• Request:
Which lines in the records below contain the word "Focus"? Return each of those lines in full.
::: Records shown
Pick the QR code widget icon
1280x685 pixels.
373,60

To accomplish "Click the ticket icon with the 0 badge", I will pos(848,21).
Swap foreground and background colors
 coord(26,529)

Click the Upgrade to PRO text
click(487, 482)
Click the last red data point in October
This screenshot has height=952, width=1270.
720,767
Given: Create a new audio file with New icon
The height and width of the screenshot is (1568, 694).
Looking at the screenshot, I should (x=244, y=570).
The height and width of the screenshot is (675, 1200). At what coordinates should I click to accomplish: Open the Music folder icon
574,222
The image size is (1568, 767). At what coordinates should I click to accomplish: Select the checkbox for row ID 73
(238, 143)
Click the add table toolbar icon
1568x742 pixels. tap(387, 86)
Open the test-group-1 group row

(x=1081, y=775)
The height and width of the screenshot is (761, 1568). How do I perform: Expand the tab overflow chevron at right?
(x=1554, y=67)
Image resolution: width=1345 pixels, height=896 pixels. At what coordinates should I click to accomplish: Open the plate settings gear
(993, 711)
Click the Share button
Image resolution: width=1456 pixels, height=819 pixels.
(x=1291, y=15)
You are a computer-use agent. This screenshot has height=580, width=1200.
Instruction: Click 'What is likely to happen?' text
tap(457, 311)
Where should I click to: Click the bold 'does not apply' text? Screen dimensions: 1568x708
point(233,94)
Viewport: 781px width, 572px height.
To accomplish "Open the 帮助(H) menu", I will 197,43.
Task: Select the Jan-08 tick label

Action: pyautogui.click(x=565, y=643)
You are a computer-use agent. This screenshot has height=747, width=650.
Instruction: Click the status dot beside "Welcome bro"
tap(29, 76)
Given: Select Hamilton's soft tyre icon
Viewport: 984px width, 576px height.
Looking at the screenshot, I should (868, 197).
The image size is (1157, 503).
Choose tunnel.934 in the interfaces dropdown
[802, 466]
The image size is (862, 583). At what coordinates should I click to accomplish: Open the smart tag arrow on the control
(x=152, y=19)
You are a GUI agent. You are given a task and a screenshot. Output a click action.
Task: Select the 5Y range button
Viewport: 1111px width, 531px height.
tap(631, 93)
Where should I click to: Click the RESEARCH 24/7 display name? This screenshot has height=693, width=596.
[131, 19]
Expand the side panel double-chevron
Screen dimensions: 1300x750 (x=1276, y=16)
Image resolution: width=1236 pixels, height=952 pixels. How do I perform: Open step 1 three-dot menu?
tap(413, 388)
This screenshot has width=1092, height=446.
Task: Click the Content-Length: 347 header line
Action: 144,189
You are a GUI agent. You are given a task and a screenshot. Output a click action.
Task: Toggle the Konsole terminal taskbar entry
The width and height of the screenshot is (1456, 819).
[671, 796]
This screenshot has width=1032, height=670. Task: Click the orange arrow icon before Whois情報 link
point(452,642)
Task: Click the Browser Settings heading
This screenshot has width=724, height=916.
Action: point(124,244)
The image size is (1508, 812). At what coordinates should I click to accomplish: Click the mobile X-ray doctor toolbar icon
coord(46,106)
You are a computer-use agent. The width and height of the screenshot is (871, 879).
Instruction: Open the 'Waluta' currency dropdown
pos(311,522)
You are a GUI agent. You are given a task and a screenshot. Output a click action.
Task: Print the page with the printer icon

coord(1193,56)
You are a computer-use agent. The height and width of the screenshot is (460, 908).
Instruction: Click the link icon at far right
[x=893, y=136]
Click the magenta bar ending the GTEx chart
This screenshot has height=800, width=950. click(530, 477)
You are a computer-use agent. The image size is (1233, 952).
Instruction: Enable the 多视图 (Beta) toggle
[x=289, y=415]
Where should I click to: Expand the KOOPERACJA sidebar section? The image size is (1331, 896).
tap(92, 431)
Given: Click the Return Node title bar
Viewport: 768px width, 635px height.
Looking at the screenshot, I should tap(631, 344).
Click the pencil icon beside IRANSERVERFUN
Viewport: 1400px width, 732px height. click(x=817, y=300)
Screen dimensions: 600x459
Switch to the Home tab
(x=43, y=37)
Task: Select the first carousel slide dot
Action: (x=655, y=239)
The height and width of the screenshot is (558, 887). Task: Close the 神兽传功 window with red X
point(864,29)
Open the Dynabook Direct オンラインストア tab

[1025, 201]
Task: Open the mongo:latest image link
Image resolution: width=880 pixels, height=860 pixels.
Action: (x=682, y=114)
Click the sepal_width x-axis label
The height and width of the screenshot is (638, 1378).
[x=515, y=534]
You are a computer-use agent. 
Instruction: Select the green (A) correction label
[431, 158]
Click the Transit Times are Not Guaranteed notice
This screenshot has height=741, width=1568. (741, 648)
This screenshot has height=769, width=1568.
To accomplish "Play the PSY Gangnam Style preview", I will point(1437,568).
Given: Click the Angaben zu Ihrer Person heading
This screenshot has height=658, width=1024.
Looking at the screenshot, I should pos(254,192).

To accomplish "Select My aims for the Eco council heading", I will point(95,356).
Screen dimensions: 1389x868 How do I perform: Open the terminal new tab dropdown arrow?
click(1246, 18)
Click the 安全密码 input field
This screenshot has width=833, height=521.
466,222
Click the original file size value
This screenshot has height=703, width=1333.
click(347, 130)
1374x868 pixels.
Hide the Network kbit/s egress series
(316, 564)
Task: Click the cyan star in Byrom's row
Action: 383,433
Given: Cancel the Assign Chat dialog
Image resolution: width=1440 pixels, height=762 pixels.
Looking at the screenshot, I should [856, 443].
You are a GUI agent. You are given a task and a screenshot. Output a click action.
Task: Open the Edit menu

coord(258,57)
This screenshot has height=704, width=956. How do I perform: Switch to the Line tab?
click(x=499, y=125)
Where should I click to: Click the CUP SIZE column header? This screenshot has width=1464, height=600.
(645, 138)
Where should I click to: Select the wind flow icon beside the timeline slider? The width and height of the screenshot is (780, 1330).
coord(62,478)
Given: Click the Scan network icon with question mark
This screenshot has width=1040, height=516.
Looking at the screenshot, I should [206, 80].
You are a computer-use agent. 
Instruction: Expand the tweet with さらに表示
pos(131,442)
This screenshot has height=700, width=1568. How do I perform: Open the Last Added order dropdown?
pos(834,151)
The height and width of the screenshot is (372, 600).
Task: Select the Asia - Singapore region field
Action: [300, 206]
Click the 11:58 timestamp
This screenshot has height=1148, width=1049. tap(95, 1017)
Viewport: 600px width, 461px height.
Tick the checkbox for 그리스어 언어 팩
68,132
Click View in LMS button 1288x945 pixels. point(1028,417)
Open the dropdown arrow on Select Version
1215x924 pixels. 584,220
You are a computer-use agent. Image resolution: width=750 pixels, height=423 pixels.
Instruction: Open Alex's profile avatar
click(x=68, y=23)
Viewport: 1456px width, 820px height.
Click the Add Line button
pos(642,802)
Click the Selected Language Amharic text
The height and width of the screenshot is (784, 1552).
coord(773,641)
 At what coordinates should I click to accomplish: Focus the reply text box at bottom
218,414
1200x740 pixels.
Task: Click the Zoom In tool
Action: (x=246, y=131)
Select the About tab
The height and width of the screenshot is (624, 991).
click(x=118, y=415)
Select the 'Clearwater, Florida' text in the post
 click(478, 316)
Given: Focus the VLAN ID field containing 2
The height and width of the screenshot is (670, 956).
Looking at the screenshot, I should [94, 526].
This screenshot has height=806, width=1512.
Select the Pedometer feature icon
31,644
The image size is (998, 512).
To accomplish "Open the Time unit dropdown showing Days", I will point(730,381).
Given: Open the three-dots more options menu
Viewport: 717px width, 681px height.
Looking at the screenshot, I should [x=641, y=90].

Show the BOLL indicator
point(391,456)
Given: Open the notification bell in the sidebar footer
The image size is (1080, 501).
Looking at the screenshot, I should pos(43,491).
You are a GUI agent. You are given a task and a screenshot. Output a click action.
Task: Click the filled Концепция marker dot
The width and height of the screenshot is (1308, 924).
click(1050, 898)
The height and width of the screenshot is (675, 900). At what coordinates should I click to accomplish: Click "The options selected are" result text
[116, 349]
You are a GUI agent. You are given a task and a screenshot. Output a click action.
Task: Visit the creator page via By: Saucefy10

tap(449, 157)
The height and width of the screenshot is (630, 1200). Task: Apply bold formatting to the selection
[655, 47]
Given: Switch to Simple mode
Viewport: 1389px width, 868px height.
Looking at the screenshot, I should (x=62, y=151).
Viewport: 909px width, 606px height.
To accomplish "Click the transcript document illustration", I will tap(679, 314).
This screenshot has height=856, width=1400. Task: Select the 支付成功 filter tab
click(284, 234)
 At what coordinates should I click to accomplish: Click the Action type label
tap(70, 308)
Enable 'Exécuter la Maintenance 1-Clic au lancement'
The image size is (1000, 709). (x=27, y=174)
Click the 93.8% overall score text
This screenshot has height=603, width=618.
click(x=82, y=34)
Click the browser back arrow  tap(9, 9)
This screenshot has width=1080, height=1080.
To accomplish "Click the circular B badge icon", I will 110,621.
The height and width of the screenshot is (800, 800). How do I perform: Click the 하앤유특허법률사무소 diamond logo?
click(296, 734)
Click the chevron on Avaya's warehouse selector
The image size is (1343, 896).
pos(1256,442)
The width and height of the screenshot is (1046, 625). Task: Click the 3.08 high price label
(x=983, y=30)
::::::
• Final result:
 At what coordinates should I click to accomplish: Focus the reply text box at bottom
Given: Focus the VLAN ID field containing 2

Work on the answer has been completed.